AirCO

AirCO

Client

School Design Project

Year

2022

Design intervention at Croxx-Bronx Expressway to transform urban transportation infrastructure landscape.

Design intervention at Croxx-Bronx Expressway to transform urban transportation infrastructure landscape.

Overview

The Cross Bronx Expressway, conceived by Robert Moses and constructed between 1948 and 1972, is a 6.83-mile segment of Interstate 95 cutting east–west across the southern Bronx from the Alexander Hamilton Bridge to the Bruckner Expressway. As the first large-scale urban freeway in the United States, its routing through dense, predominantly low-income neighborhoods displaced thousands and exacerbated social and environmental injustices. Carrying over 184,000 vehicles per day, the expressway is a major source of greenhouse gas and pollutant emissions burdening adjacent communities. This project explored a unique intervention advocating for a harmonious coexistence between the highway and the neighboring community.

Client

School Design Project

Industry

Urban & Architecture

Service

Architectural Design

Industrial Design

Duration

4 Months

The Challenge

The Cross-Bronx Expressway (also called the CBE) is a sunken highway cutting through urban fabric with multiple under-bridge tunnels, causing large amount of greenhouse gas accumulation and noise pollution to the neighboring community. Coexistence is not compromising one to fulfill another.
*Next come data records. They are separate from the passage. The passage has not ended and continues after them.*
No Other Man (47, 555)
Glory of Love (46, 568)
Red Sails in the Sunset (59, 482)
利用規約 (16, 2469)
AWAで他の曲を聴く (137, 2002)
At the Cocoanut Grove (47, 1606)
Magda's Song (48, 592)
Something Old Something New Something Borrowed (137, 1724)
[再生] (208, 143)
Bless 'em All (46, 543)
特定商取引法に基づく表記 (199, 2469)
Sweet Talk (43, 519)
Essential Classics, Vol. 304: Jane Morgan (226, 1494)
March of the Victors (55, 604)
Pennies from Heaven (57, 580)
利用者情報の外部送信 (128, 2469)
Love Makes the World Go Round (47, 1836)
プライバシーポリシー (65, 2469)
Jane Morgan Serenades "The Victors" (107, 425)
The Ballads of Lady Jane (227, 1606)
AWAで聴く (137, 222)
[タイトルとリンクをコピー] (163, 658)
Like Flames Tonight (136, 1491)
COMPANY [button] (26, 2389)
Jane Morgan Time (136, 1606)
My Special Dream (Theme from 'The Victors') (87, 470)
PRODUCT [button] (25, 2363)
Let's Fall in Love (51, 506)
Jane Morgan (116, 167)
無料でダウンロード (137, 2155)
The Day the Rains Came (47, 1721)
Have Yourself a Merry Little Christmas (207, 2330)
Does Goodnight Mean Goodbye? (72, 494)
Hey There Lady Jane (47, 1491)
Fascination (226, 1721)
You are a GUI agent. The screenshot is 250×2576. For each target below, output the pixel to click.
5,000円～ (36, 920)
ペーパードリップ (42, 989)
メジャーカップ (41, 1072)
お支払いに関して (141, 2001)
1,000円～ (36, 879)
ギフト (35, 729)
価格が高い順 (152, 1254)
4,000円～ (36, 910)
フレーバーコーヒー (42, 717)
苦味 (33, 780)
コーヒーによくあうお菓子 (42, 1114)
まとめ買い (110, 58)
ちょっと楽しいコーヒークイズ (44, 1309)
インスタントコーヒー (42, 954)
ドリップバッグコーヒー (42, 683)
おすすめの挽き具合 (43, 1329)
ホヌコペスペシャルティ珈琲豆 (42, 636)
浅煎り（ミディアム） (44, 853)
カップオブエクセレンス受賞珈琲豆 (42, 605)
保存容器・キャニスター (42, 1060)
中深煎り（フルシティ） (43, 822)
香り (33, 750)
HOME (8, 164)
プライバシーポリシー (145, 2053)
The challenge was to preserve an open and safe commuting condition for highway drivers while mitigating the environmental effects on its surroundings at the same time.

The Solution

We designed a carbon sequestration cyborg developed by AirCO, a conceptual company operating autonomously at the frontline of global warming, that integrates kinetic flexible structures, pneumatic systems, and saline crystallization process for capturing carbon dioxide from ambient atmosphere. The cyborgs are designed for stacking and multiplying on site to form a sound barrier with its pneumatic membrane and the rough surface formed by saline crystals. The cyborg is manufactured, assembled and stored at the modular and deployable AirCO factories within the highly polluted areas. Automatically deployed to the site and retrieved by drones when the carbon capacity is full, the cyborgs are recycled at the factory to retrieve carbon dioxide, a valuable resource for industries like urban farming, cement production, food industry and more, fulfilling the cycle of a sustainable business model and product.

The Result

Without pouring cement over the top of the highway to protect the neighborhood, AirCO provides an option for coexistence between the CBE and the surrounding neighborhood, reducing greenhouse gas and noise pollution and recycling wasted resources for a sustainable future in the city of Bronx.